- Your tasks -
- A) What components of the solid fermentation residue's proximate composition does the fish waste fermentation text list?
- B) Write the next few sentences of the fish waste fermentation text, picking up after its final sentence.

- Quoted passage -

^^^^^^^^^^^^^^^^

Fermentation with added culture resulted in higher bacterial and lactic acid bacteria counts compared to spontaneous fermentation. After 10 days, total bacterial counts decreased by 87.7% in spontaneous fermentation and 96.6% in culture-added fermentation. The pH of fermentation samples consistently increased during the process, rising from a range of 6.0–6.5 to 7.5–8.5 by the end of the 30-day fermentation period. Protein content in both the filtrate and solids of spontaneous fermentation samples increased by 15.56% in the filtrate and 11.42% in the solids after 10 days but decreased to 2.44% by day 30.
In culture-added fermentation, protein content increased by 28.83% in the filtrate and 9.41% in the solids after 10 days, then decreased towards the end of fermentation. The soluble amino acid content in the filtrate peaked after 10 days of fermentation, reaching 50,545.5 ± 1,357.1 ppm in spontaneous fermentation and 63,727.3 ± 3,428.4 ppm in culture-added fermentation. By the 30th day, this value had declined to 27,919.2 ± 3,499.8 ppm in spontaneous fermentation and 32,313.1 ± 4,714.0 ppm in culture-added fermentation. Fermentation of fish waste also caused changes in the proximate composition of the solid fermentation residue, including moisture, ash, fat, and protein content. After 10 days, moisture content decreased by 5.41% in spontaneous fermentation and 5.14% in culture-added fermentation. The ash and fat contents increased by 23.67% and 39.87%, respectively, in spontaneous fermentation, while in culture-added fermentation, the ash content increased by 4.55% and the fat content by 42.27%. Protein content increased by 2.44% in spontaneous fermentation but decreased by 2.04% in culture-added fermentation. Analysis of the filtrate from the fermentation samples identified 17 types of free amino acids, comprising 8 essential amino acids and 9 non-essential amino acids, in both spontaneous and culture-added fermentation.

^^^^^^^^^^^^^^^^

(Saved data entries)
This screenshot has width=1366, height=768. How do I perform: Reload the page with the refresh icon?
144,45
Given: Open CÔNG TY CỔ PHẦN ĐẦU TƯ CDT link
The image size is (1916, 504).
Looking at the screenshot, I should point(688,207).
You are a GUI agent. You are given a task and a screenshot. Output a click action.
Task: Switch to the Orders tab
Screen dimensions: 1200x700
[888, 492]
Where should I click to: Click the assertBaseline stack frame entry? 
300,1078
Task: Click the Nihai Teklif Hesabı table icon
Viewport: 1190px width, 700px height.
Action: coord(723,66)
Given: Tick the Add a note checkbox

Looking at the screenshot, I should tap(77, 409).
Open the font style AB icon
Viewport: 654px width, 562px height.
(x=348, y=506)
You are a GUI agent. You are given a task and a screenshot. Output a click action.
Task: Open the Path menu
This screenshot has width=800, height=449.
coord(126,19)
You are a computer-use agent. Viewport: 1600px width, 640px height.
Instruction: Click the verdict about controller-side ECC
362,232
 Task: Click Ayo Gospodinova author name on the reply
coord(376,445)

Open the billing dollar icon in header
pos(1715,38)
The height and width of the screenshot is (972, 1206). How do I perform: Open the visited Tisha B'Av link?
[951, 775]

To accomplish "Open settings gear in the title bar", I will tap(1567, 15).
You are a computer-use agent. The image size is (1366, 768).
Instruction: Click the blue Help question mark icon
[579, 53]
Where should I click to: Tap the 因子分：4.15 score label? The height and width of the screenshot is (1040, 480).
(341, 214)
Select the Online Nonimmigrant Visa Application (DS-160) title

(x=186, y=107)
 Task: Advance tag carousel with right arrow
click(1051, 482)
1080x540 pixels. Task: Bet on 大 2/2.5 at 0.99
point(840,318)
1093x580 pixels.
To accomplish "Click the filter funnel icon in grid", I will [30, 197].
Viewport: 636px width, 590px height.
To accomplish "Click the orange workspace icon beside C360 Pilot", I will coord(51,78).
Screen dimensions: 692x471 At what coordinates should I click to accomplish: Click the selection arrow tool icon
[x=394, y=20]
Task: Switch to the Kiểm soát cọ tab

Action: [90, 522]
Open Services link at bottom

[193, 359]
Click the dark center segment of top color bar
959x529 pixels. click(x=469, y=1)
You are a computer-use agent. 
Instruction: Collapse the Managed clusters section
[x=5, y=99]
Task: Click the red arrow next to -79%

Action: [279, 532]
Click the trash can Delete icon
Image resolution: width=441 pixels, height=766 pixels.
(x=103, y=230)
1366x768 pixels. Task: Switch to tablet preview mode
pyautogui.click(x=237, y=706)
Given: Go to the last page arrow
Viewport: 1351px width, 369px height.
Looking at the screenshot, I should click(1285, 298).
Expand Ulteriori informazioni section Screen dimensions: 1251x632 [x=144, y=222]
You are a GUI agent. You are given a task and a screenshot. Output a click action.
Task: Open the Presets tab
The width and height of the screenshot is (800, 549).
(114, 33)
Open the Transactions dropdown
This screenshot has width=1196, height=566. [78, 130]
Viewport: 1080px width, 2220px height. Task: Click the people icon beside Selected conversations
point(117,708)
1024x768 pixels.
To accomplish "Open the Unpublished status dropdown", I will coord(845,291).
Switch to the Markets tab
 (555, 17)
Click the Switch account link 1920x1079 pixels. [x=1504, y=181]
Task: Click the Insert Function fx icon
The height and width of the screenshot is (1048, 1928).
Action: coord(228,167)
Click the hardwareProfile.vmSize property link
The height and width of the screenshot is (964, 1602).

^^^^^^^^^^^^^^^^

- Exercise results -
- A) Moisture, ash, fat, protein

- B)
Protein hydrolysates in the filtrate from the fermentation of fish waste have demonstrated antibacterial activity against the pathogenic bacterium Salmonella typhi, as evidenced by the formation of clear zones with strong activity observed after 20 days of fermentation. This finding highlights that fermenting fish waste can reduce environmental pollution while producing valuable antibacterial products for various applications.